■ Task goal
Pictures in the records are to be omitted; everything else is copied exactly.

[Start of section]

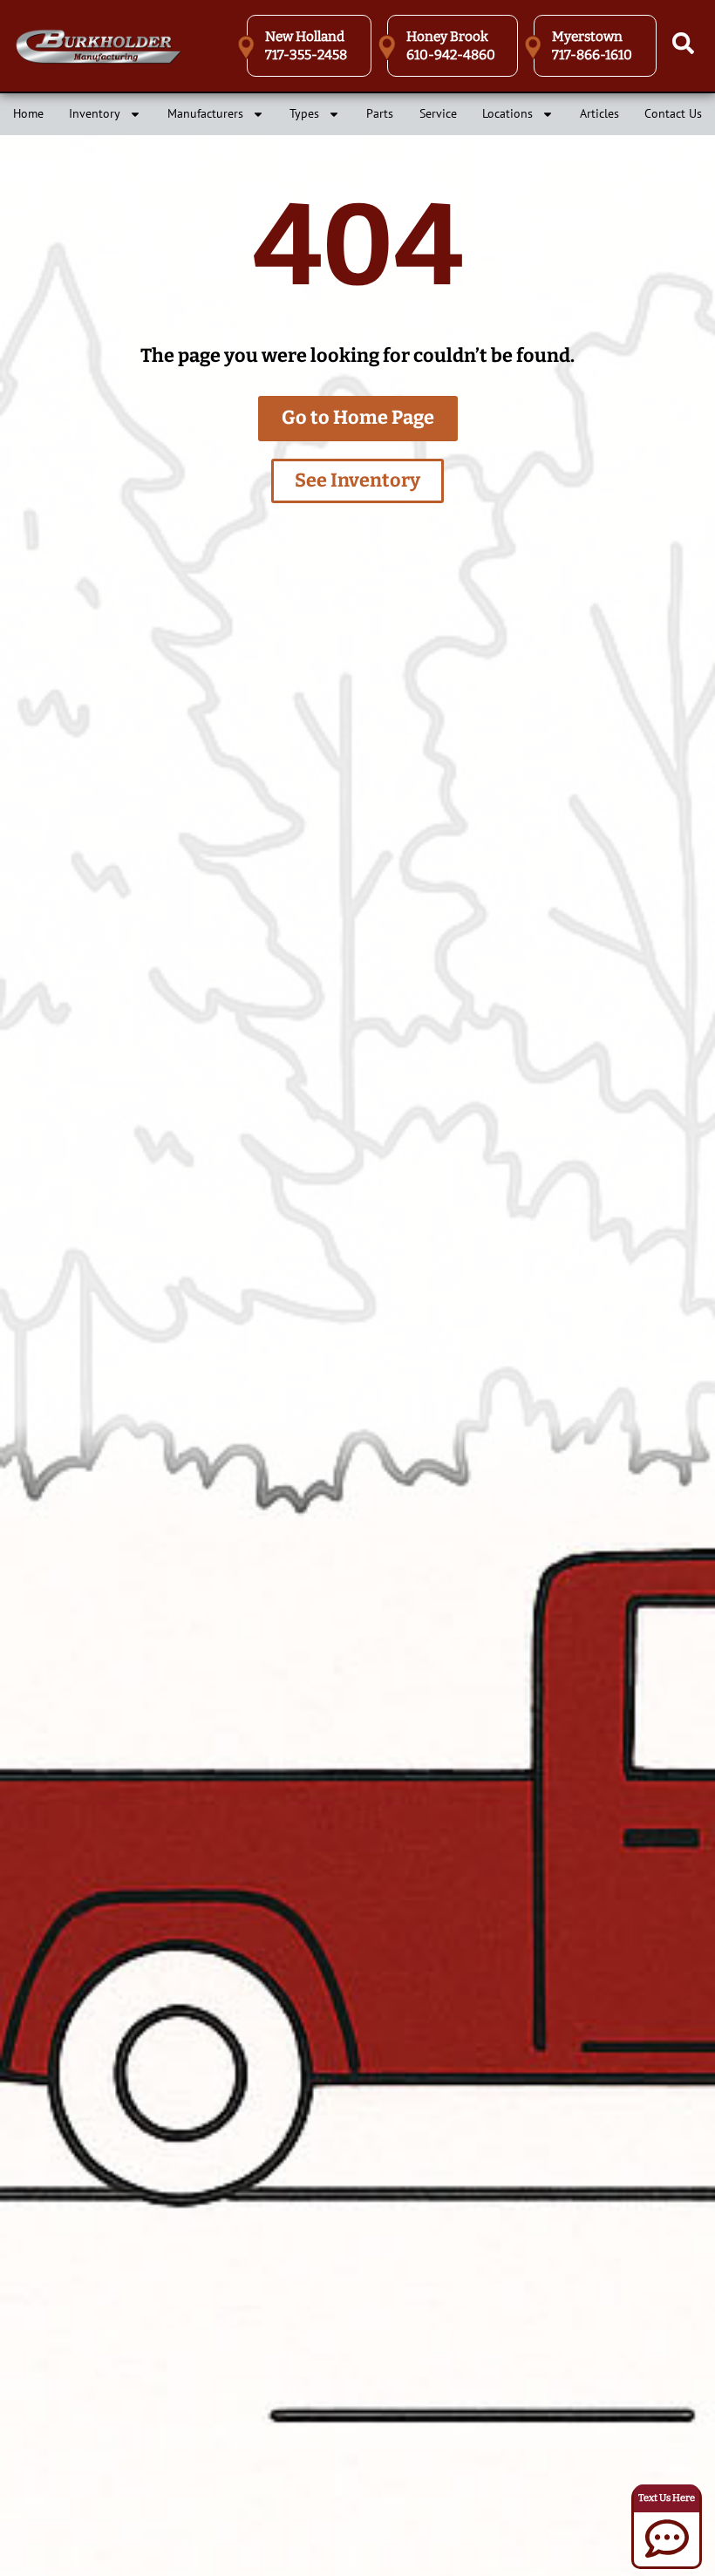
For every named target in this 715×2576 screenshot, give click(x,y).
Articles (599, 113)
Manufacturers (205, 113)
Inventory (94, 113)
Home (28, 113)
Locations (507, 113)
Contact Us (673, 113)
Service (438, 113)
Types (304, 113)
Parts (379, 113)
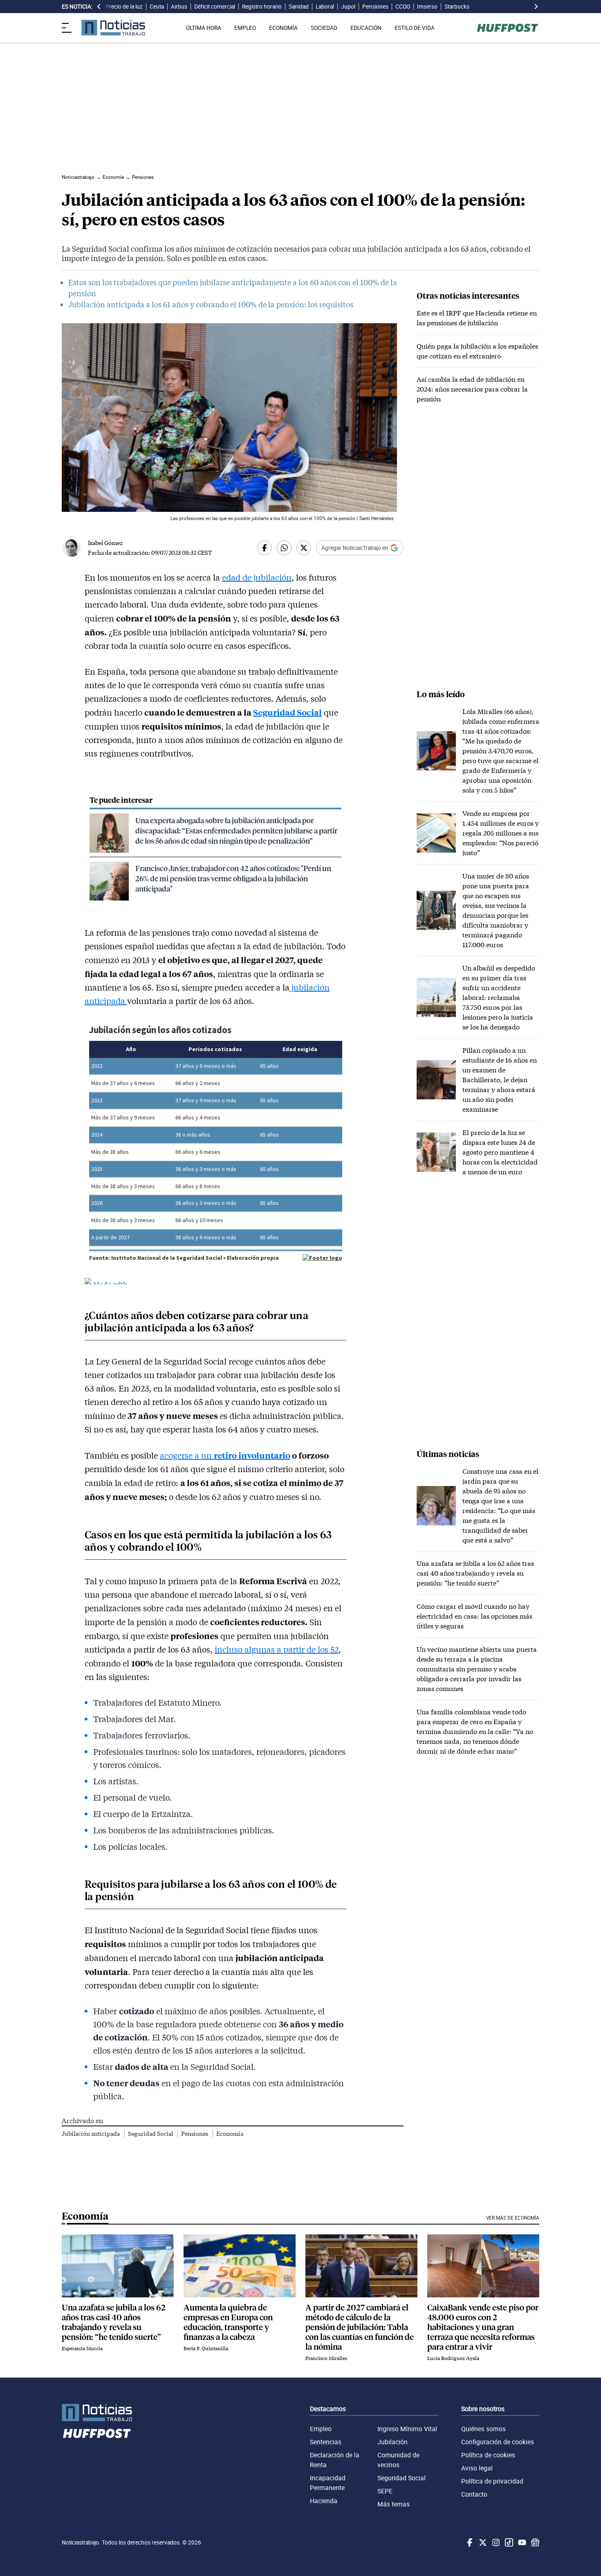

[End of section]

■ Task result
For every named target in this 715×2576 screenshot, give click(x,y).
Articles (599, 113)
Manufacturers (205, 113)
Inventory (94, 113)
Home (28, 113)
Locations (507, 113)
Contact Us (673, 113)
Service (438, 113)
Types (304, 113)
Parts (379, 113)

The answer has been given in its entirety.